C’est un terme qui relève presque de l’insulte. Si les ouvrières en question l’ont mal pris, c’est qu’elles savent que le mot est disqualifiant. Avec sa bonne conscience de technocrate, Emmanuel Macron voulait évoquer leurs difficultés à retrouver du travail, tout en présupposant qu’un illettré ne sait pas conduire… Nul doute que dans la population ouvrière, il y a des personnes qui ont plus de difficultés à écrire que d’autres. Mais est-ce que c’est ça, le problème du chômage?
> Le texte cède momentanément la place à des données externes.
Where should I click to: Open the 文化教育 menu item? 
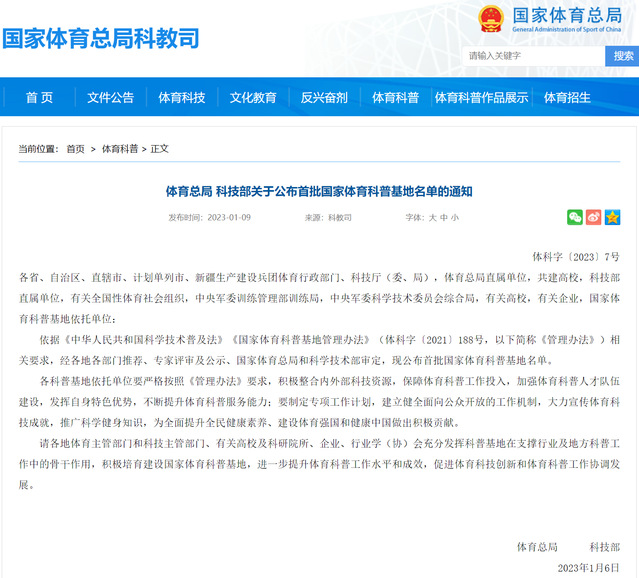[253, 97]
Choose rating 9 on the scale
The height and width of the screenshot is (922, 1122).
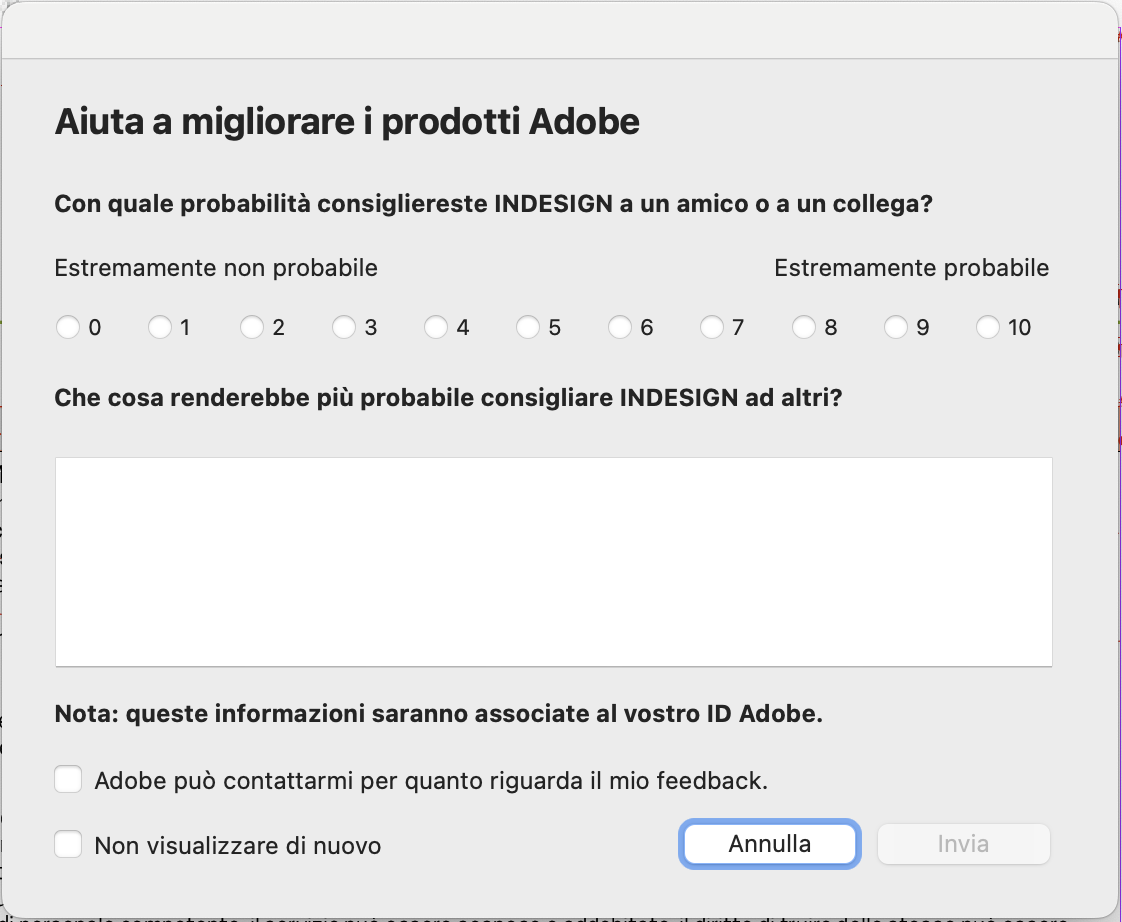896,327
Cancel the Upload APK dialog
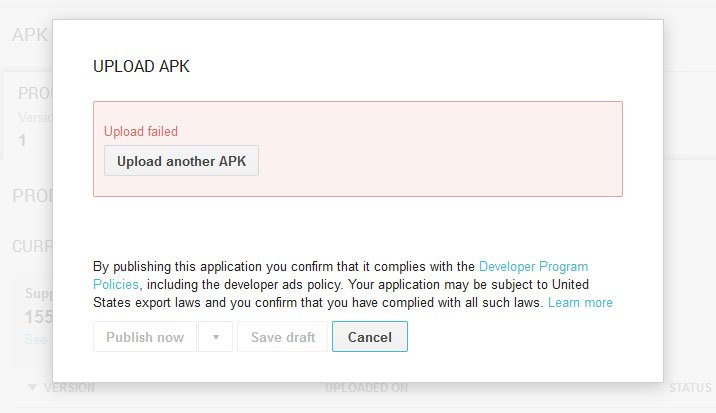This screenshot has width=716, height=413. 370,337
En quoi faire des fautes d’orthographe empêcherait-il de trouver un emploi? Tout cela est rempli de présupposés.

Après les attentats du 11 janvier, le Premier ministre Manuel Valls a annoncé la création d’une Agence de la langue française, qui coordonnera la lutte contre l’illettrisme et l’analphabétisme. Qu’en pensez-vous?

L’Agence nationale de lutte contre l’illettrisme (ANLCI) existe déjà. Mais a-t-elle les moyens de sa mission? J’ai moi-même fait partie du Groupe permanent de lutte contre l’illettrisme entre 1996 et 1999 [ancêtre de l’ANLCI, NDLR], en tant que Président du conseil scientifique. Nous avions lancé des travaux pour sortir du flou de l’illettrisme, mais le GPLI avait des moyens assez misérables. Il y a eu beaucoup d’effets d’annonce et peu d’effets sociaux réels. Je pense vraiment que cette catégorie est devenue tellement floue qu’il faudrait arrêter de l’employer. C’est ce que j’avais suggéré à Ségolène Royal lorsqu’elle était ministre déléguée à l’Enseignement scolaire. Elle était d’accord, mais elle pensait que c’était trop tard: la catégorie existait et il fallait selon elle politiquement s’en servir.
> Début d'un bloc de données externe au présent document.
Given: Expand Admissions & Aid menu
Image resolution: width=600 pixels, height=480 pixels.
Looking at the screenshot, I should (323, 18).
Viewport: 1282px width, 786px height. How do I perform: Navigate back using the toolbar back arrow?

Or je crains qu’en continuant à utiliser ce terme, les mêmes stigmates et les mêmes associations d’idées ressurgissent. Le linguiste Alain Bentolila, qui a été conseiller de Jacques Chirac, disait des illettrés qu’ils étaient “moins humains que les autres” [“Ces enfants-là seront moins humains que les autres”, propos tenus dans le cadre d’une tribune publiée le 5 octobre 1998 dans le quotidien Libération, NDLR]. On a atteint des sommets dans l’ignominie. Alors qu’il n’y a aucun lien attestable entre la difficulté de maîtriser la langue écrite et la violence. Dans un pays comme le nôtre où les plus fragiles subissent les effets les plus forts du chômage, on leur colle de surcroît une étiquette infamante.

Quelle politique serait mieux à même de résorber les inégalités d’accès à la culture écrite?

Il y a des acteurs qui agissent pour changer les choses, mais ils sont dépourvus de moyens. Proposons davantage de formation continue. Pourquoi les adultes ne pourraient pas, à n’importe quel moment de leur vie, suivre des formations pour acquérir de nouveaux savoirs ou raviver leurs compétences? C’est tout cela qu’il reste effectivement à faire. D’ailleurs, ce n’est pas parce que l’on vient de l’étranger, qu’on ne pourrait pas être aidé non plus. Si nous voulons traiter les problèmes les plus graves il faut s’atteler à des actions de formation et d’alphabétisation ciblées qui répondent à des besoins précis.